A devoção às divindades homenageadas é celebrada em diversas cidades de vários estados brasileiros, sendo que em Goiás a festa da Caçada da Rainha é realizada também nos municípios de Flores de Goiás, São João D’Aliança (povoado do Forte) e Cavalcante (povoado de Capela), cada uma com suas especificidades.
Segundo a versão divulgada pela Secretaria de Turismo do Município de Colinas do Sul ao longo dos últimos anos, a origem da Caçada da Rainha "resultou do medo que a Princesa Isabel teve do pai, Pedro II, ao saber que ela havia assinado a Lei Áurea, libertando os escravos. Daí, temendo a repreensão, assim que soube que o imperador estava vindo de Portugal para o Brasil, a princesa reuniu sua comitiva e, à cavalo, foi esconder-se na mata, até seu pai se acalmar. Assim que soube que a filha havia fugido, Pedro II preparou outra comitiva para procurar Isabel. A notícia correu a província e, ao saberem, os escravos resolveram preparar uma festa de agradecimento para recepcionar a princesa."
A festa é encenada anualmente na cidade e o tradicional Batuque da Rainha refere-se à festa da alforria, quando os escravos libertos comemoravam a recém-alcançada liberdade.
ORIGENS
A partir de narrativas orais, concluiu-se que a celebração denominada Caçada da Rainha veio do extinto arraial São Félix, em Goiás, que foi transferido para o povoado de Lages no final do século XIX, por Sebastião da Silva Coelho. Algumas décadas depois, em 1954, Herculana da Silva Coelho foi a primeira rainha do então povoado de Almécegas, que foi fundado por Sabino da Silva Coelho, no dia 12 de maio de 1953. Em 30 de dezembro de 1987, o povoado foi elevado à categoria de município e passou a se chamar Colinas do Sul.

----------

#### [Tarefa do exercício A]
Nas linhas do material, a partir da linha que contém "This screenshot has height=449, width=965." até o fim, reescreva tudo trocando "gauge" por "speedometer" e sem mudar mais nada. Deixe as imagens fora da resposta.

----------

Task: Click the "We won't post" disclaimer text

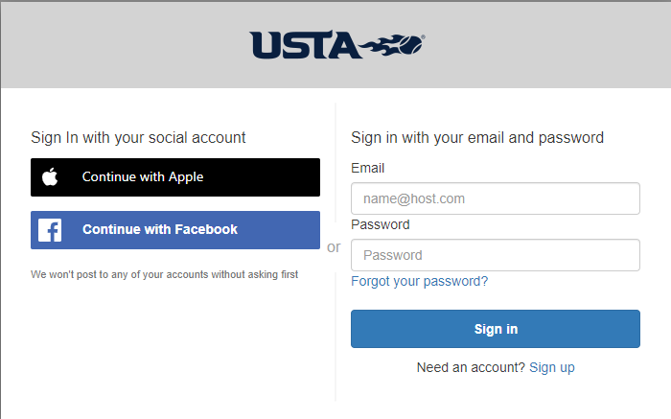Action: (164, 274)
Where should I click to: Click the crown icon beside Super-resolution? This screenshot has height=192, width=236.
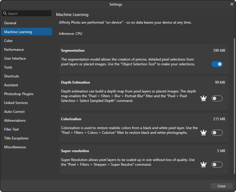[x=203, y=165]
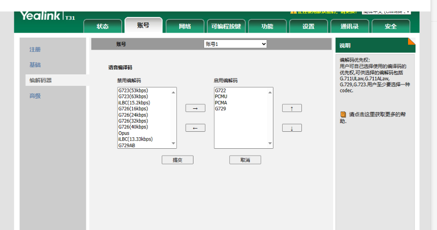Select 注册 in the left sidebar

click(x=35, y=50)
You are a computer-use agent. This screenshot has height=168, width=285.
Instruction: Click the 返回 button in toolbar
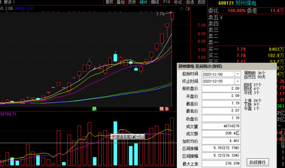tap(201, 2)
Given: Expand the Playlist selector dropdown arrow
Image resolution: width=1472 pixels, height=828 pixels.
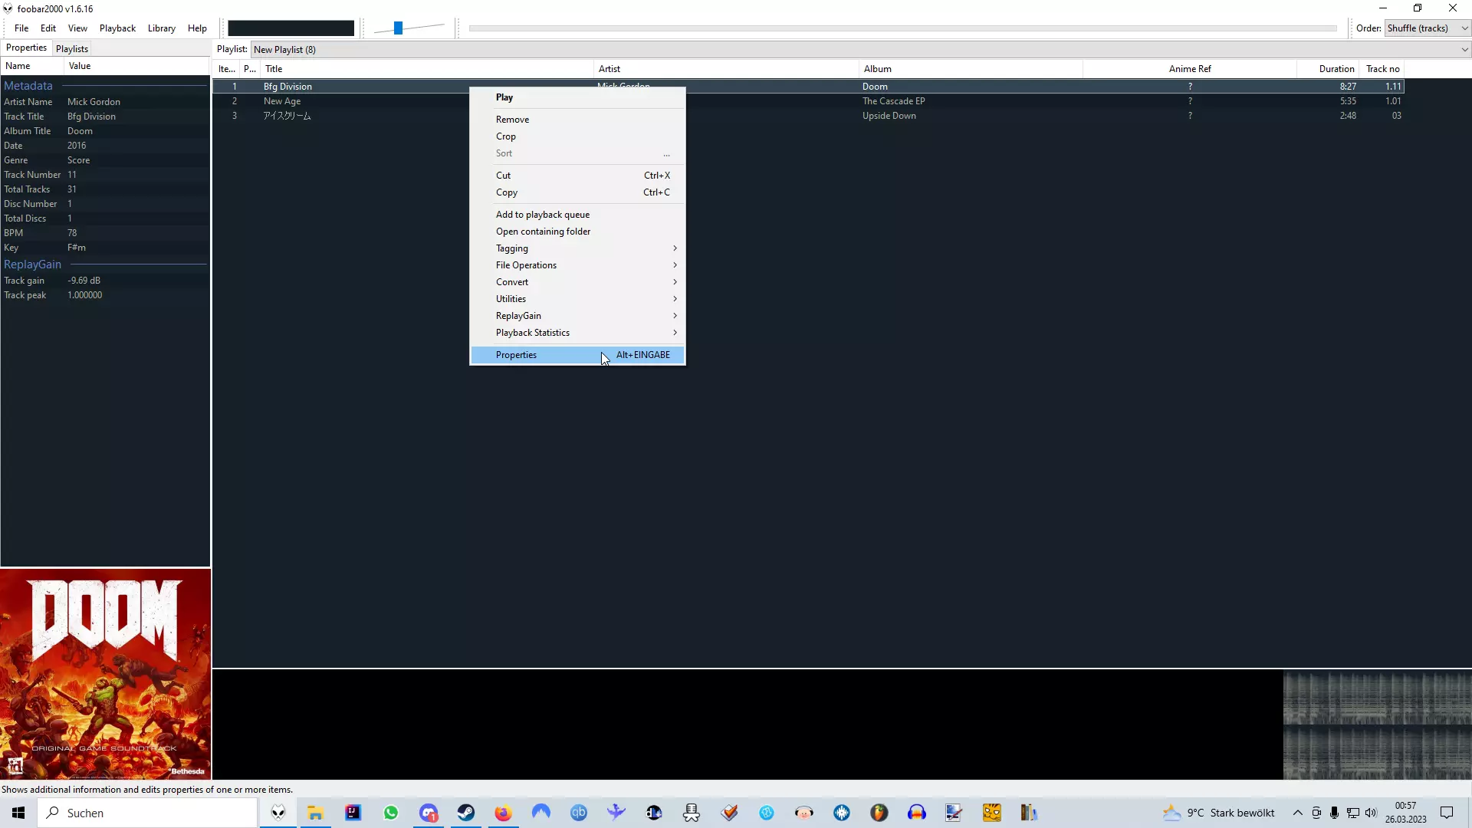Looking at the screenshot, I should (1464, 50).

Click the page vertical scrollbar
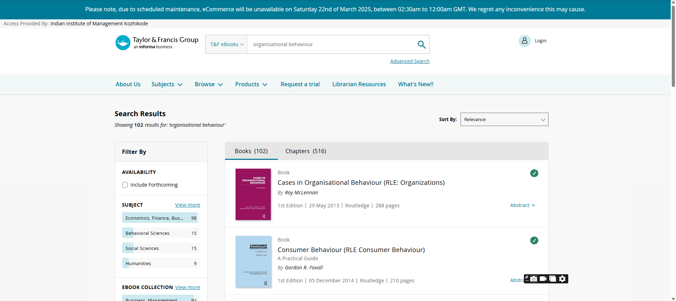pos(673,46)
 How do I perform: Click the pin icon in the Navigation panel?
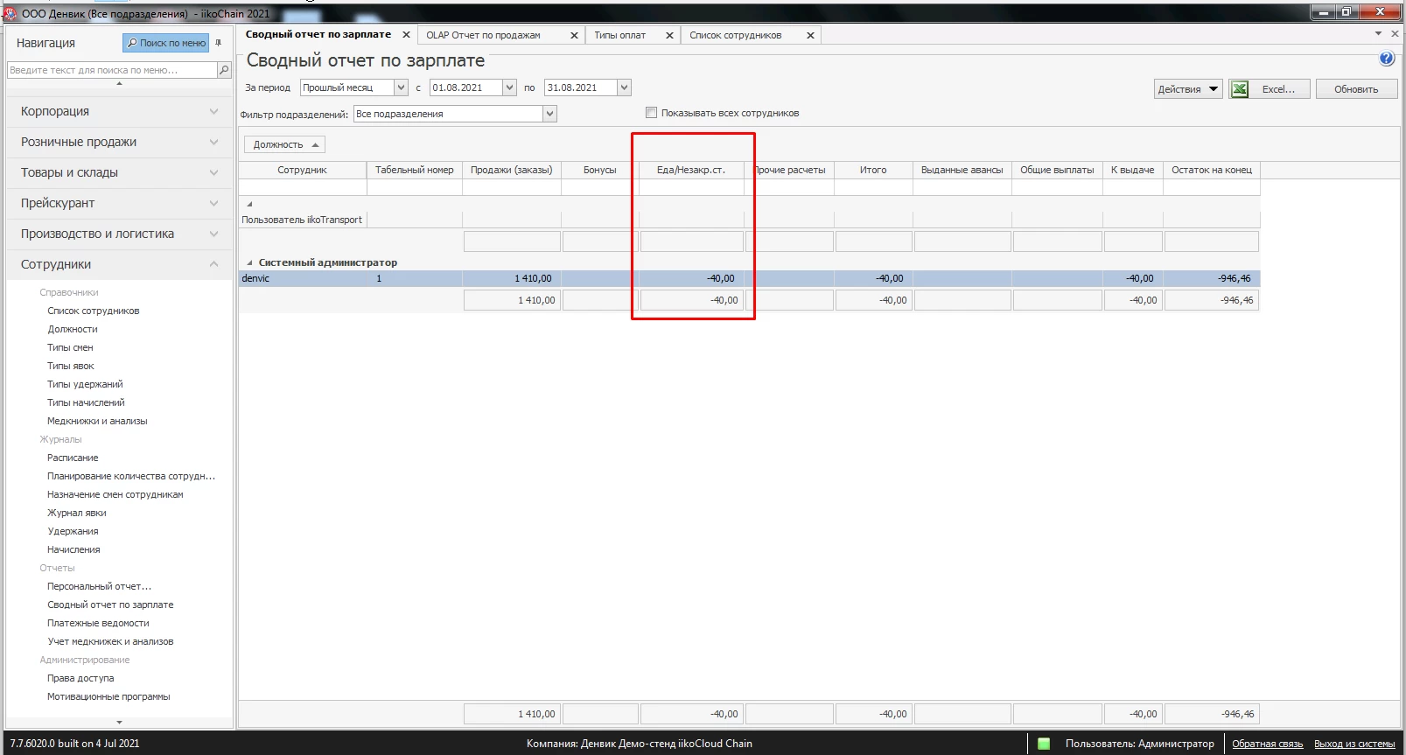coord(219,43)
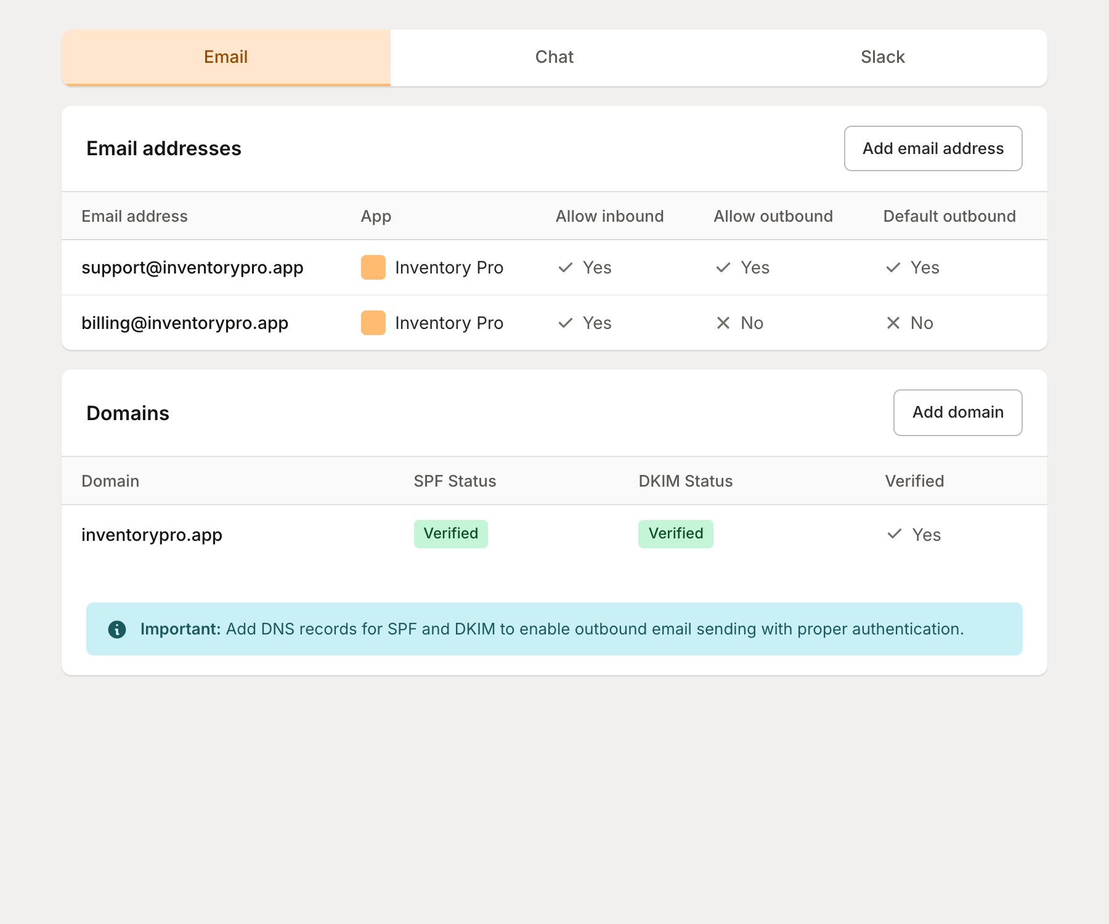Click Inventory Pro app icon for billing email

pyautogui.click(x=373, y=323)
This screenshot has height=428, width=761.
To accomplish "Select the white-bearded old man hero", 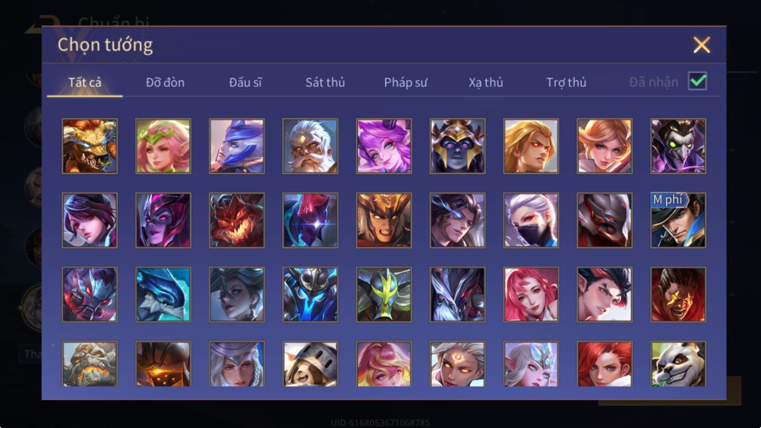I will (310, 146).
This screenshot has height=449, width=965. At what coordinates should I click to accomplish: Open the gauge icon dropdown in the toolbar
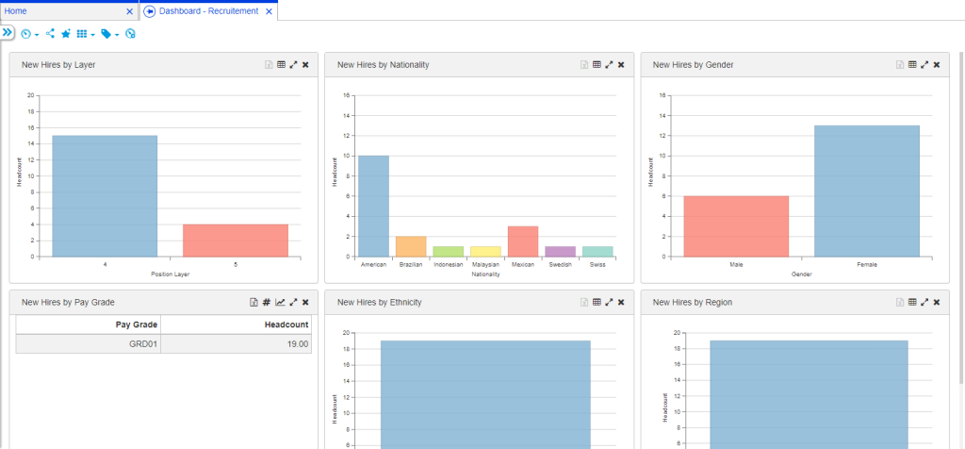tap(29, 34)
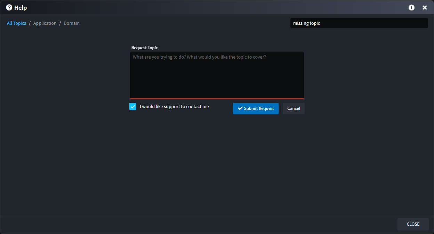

----------

#### [Tarefa do exercício B]
Segundo o texto sobre a Caçada da Rainha, em que data foi fundado o povoado de Almécegas?

#### [Resposta do exercício A]
This screenshot has height=449, width=965. At what coordinates should I click to accomplish: Open the speedometer icon dropdown in the toolbar
tap(29, 34)

#### [Resposta do exercício B]
Em 12 de maio de 1953.